Lessons Learned: Founder Invites Foreign Students and Interns to Vietnam
Student Exchange Vietnam does this for a fraction of what it usually costs
PHOTO CREDIT: Getty Images
Thirty-three-year-old Nguyen Thi Mo had to face more than the average start-up challenges when she established her venture, Student Exchange (SE) Vietnam, in 2014. SE Vietnam helps bring foreign students and interns to Vietnam for a fraction of what would normally cost them.
She had to balance the traditional expectations of being a wife and mother to two children with her desire to go after her dream and embrace the hardships—long hours and uncertainty, among other things—that come with quitting her job and setting up her own company.
“There was so much worry, so many don’ts,” recalls Nguyen. “People say you’re not a good mother when you leave your baby at home and go after your hobby, passion or career—it's a mental crisis, a moral hurt.”
There were so many things Nguyen needed to do for her start-up and she did them all by herself, with only one intern helping her out once in a while. “We had no income. I went to work early and came home late. I was exhausted all the time. My mother-in-law helped take care of my children. At one point, my husband told me to stop,” she relates. Still, Nguyen persisted because she believed in what she was doing.
When the first customer came, after six long months, she felt like celebrating. From then on, there was no looking back.
The road to entrepreneurship
Nguyen's education and history, in hindsight, seemed to set her on a path that would lead to establishing SE Vietnam.
Hailing from a mountainous province in Vietnam, she studied English in university, but could not even speak it with confidence. She had her internship for PLAN, where she became exposed to working in an international environment, and worked for Volunteers for Peace Vietnam after graduation. Here, she realized she wanted to both work with and for young people.

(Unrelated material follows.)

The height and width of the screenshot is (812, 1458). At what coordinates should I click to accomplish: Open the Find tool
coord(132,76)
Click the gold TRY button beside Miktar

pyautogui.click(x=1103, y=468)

She went into corporate work as training officer for Panasonic, and successfully showed that a trainer was not a person of authority telling people what to do, but a partner sharing and obtaining information as well.
Then came her experiences with globally-oriented schools: Ritsumeikan Asia Pacific University, where she is still currently a director, and FPT university where she worked as secretary and director of international cooperation. Her job was to help the university have more international partners. These engagements enabled her to travel to different countries.
During one such trip to the United States on a professional fellowship, Nguyen was shocked that many are still ignorant about her part of the world. “Some of them think Vietnam is still a poor, third-world country, or that we are still at war,” she says. “This was when I realized I could actually do something to educate people about my country.”
SE Vietnam, based in Hanoi but with a new office in Ho Chi Minh City, offers internships in various industries such as agriculture, hospitality and tourism, information technology, business development, education, social work and community development, engineering, medicine, environment, and finance.
“So far, we have hosted more than 200 foreign students of 17 nationalities. Majority is from the U.S., Australia, and Japan, with most of them enrolling in business, nursing, and environmental engineering,” Nguyen says.
They are able to keep the costs down because they eliminate middlemen who charge considerably for their services. “For a simple four-week internship program in Vietnam, each student might find himself paying $4,000. With us, it is a little more than $1,500.”
Learning, not limited to the doors of the classroom, is reinforced by the local buddy system. “The local buddy is our specialty. They are students around the same age as the students, who love to have foreign friends, want to practice English, and learn about other cultures. They are the people who are the face of the authentic Vietnam for our students.”
The idea for Nguyen’s start-up is to entice foreign students to get to know Vietnam, but Nguyen herself learned some practical education in being a leader and entrepreneur.
1. People are the most valuable assets of the organization
Student Exchange Vietnam now has 10 team members, seven of which are full time and three are interns. “A start-up does not have a lot of money to hire someone experienced, and more likely you cannot keep them long. So inspire people by what you are doing. Find someone with the same passion.”
2. Keep the house in order
When a start-up is established, it does not have a lot of money yet so finances are not a big deal. But when the business grows, you need someone to [make sure finances are in order]. “It is not only about how much to spend or invest, it is about laws and taxes,” Nguyen says, emphasizing that these are very important in Vietnam.
3. Have a mentor
The demands on an entrepreneur can get overwhelming, especially when compounded by worries about one’s personal life. Nguyen counts Dau Thuy Ha as both a professional mentor and a friend, giving her wise counsel. “She is like a sister to me,” she says.
4. Always look at the bright side
Nguyen gets scared, too, but she says she is an optimist. For example, when she was worried the start-up would not take off, she always thought she could always apply for another job. These days her problems are what she describes as happy ones. They get so many invitations for partnerships. She wonders whether they might be growing too fast. Whether they are on the right track. She is wary she might lose focus. Or not have enough people to run the programs.
All these, however, are not, “difficulties” but “challenges”. When faced with doubt, Nguyen just bears in mind that she believes in what she does.